## [Your assignment]
Up to and including the line with "Given: Set Enable skip form option to Yes", restate the records below word for word, beginning with their first line.

Data excerpts
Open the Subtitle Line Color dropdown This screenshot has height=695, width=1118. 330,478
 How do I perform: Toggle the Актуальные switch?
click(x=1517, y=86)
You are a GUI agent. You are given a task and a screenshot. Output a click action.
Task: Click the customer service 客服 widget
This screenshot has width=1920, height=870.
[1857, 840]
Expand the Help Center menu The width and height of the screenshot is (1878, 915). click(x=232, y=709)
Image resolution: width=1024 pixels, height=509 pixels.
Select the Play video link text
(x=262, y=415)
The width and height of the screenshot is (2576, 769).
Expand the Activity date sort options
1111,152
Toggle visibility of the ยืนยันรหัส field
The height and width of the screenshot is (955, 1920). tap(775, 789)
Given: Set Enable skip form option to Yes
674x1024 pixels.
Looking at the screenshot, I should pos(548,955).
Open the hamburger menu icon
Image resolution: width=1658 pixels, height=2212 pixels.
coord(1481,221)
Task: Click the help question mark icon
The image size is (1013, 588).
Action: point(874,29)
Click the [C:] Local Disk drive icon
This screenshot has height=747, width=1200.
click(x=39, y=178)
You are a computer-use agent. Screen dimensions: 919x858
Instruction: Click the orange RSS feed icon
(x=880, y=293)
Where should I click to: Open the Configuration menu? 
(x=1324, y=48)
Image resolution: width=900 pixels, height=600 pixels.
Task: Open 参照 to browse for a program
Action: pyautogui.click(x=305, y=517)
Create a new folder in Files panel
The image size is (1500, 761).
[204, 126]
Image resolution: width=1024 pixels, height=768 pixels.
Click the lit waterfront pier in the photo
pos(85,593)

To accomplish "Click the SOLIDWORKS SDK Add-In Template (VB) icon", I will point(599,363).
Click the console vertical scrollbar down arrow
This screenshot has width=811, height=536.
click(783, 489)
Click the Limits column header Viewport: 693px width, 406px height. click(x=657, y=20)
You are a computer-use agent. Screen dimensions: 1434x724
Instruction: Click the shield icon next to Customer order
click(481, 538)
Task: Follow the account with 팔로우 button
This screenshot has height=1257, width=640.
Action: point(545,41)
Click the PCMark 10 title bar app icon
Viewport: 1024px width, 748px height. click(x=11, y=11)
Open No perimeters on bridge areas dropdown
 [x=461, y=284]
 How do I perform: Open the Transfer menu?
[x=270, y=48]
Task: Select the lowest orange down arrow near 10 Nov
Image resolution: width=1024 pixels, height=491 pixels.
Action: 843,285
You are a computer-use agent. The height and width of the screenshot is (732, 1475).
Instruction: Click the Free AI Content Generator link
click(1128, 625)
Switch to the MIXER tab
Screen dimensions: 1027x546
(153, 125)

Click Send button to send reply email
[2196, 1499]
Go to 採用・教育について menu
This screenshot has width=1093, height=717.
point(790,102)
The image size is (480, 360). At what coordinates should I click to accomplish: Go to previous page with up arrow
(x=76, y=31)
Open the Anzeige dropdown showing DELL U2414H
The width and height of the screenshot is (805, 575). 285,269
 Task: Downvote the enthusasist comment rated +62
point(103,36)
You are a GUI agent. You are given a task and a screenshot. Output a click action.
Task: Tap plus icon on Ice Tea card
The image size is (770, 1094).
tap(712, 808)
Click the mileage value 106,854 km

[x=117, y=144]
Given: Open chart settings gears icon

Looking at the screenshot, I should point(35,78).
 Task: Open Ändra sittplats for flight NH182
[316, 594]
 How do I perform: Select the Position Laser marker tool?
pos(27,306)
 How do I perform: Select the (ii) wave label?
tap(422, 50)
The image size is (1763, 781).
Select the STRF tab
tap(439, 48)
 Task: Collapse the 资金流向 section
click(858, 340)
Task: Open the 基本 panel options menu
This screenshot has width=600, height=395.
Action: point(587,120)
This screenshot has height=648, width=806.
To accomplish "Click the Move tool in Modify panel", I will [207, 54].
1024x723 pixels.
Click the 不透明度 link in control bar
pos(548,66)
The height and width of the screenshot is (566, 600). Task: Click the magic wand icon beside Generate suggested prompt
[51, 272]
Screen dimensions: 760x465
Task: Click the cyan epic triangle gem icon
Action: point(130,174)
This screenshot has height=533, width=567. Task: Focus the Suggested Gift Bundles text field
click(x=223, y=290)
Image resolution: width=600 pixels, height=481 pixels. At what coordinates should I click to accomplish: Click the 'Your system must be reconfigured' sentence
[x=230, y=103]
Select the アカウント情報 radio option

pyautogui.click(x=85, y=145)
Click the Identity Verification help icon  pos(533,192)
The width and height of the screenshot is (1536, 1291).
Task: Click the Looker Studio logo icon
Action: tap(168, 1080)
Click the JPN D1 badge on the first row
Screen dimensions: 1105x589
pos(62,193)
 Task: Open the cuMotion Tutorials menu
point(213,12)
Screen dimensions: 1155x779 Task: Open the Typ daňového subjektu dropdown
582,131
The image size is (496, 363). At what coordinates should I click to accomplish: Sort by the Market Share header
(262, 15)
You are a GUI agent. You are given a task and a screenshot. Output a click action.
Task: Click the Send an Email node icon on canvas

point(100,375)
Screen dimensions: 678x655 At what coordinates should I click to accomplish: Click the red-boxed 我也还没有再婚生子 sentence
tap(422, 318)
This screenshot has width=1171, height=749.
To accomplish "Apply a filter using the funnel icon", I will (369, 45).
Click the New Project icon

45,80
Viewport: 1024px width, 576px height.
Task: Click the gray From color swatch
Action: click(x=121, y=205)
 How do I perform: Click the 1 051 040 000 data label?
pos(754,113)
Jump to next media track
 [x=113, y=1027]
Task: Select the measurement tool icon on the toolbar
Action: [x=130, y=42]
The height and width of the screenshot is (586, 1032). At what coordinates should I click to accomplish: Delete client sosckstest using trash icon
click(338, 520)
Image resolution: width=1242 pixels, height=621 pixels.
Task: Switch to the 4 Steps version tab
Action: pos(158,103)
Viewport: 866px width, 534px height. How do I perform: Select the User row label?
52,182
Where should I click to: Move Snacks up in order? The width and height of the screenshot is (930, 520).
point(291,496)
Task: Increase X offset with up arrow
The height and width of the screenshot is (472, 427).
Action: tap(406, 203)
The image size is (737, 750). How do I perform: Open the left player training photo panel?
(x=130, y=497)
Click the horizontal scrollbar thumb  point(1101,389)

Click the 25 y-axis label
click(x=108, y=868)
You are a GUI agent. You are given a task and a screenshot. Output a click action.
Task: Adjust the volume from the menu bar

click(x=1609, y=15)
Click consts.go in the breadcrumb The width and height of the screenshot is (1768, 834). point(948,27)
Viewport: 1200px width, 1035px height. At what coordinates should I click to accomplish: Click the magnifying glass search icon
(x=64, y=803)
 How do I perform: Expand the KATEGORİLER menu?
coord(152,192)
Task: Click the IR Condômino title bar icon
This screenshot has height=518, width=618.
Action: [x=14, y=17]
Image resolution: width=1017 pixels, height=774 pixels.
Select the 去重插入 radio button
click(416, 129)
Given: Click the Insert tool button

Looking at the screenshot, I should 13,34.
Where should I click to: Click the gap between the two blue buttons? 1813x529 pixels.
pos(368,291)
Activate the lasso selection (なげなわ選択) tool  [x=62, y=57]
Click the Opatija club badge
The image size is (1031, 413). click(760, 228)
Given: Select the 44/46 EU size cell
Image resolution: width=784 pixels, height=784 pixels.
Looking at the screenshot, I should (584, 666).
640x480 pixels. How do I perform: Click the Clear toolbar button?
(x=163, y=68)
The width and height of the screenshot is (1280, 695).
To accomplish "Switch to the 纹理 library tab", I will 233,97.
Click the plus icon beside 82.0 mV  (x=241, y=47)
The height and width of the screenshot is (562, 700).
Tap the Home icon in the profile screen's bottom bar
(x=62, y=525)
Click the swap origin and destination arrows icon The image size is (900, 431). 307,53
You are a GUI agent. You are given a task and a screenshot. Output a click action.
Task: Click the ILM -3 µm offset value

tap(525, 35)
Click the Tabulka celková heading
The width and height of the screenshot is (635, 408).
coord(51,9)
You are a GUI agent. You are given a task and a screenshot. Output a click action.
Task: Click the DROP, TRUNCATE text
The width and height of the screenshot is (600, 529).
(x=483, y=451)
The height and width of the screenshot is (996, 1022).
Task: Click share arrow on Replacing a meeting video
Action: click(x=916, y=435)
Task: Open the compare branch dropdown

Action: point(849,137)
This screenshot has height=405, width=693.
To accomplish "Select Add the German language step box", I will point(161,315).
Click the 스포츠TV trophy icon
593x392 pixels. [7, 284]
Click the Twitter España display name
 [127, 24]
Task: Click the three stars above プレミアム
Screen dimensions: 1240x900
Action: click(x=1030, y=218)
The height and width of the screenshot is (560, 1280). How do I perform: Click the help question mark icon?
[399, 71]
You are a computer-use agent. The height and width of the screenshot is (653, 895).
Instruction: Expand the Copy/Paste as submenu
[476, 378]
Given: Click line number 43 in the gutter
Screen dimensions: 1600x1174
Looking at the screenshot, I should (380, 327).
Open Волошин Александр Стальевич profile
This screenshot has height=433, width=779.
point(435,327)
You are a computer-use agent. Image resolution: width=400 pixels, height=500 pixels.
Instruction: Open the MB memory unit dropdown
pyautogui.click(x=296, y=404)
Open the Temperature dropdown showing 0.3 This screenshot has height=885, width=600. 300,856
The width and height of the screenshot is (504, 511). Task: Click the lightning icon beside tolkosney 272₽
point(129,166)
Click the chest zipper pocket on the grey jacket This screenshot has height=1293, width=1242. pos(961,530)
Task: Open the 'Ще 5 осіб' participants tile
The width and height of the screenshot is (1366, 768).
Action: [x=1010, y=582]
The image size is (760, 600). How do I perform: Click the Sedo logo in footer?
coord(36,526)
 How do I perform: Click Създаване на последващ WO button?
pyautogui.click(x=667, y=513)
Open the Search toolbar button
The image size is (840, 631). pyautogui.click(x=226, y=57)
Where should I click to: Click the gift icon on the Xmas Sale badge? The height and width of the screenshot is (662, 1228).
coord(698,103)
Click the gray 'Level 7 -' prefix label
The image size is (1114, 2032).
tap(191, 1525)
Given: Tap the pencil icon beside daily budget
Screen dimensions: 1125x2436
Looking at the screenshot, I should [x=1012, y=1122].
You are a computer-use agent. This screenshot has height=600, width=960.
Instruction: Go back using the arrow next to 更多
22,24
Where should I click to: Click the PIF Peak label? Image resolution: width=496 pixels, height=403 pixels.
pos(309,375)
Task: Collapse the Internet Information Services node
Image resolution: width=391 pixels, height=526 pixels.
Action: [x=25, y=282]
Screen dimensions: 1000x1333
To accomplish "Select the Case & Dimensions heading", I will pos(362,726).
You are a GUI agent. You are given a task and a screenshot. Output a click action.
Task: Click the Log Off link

## [Reply]
Open the Subtitle Line Color dropdown This screenshot has height=695, width=1118. 330,478
 How do I perform: Toggle the Актуальные switch?
click(x=1517, y=86)
You are a GUI agent. You are given a task and a screenshot. Output a click action.
Task: Click the customer service 客服 widget
This screenshot has width=1920, height=870.
[1857, 840]
Expand the Help Center menu The width and height of the screenshot is (1878, 915). click(x=232, y=709)
Image resolution: width=1024 pixels, height=509 pixels.
Select the Play video link text
(x=262, y=415)
The width and height of the screenshot is (2576, 769).
Expand the Activity date sort options
1111,152
Toggle visibility of the ยืนยันรหัส field
The height and width of the screenshot is (955, 1920). tap(775, 789)
Given: Set Enable skip form option to Yes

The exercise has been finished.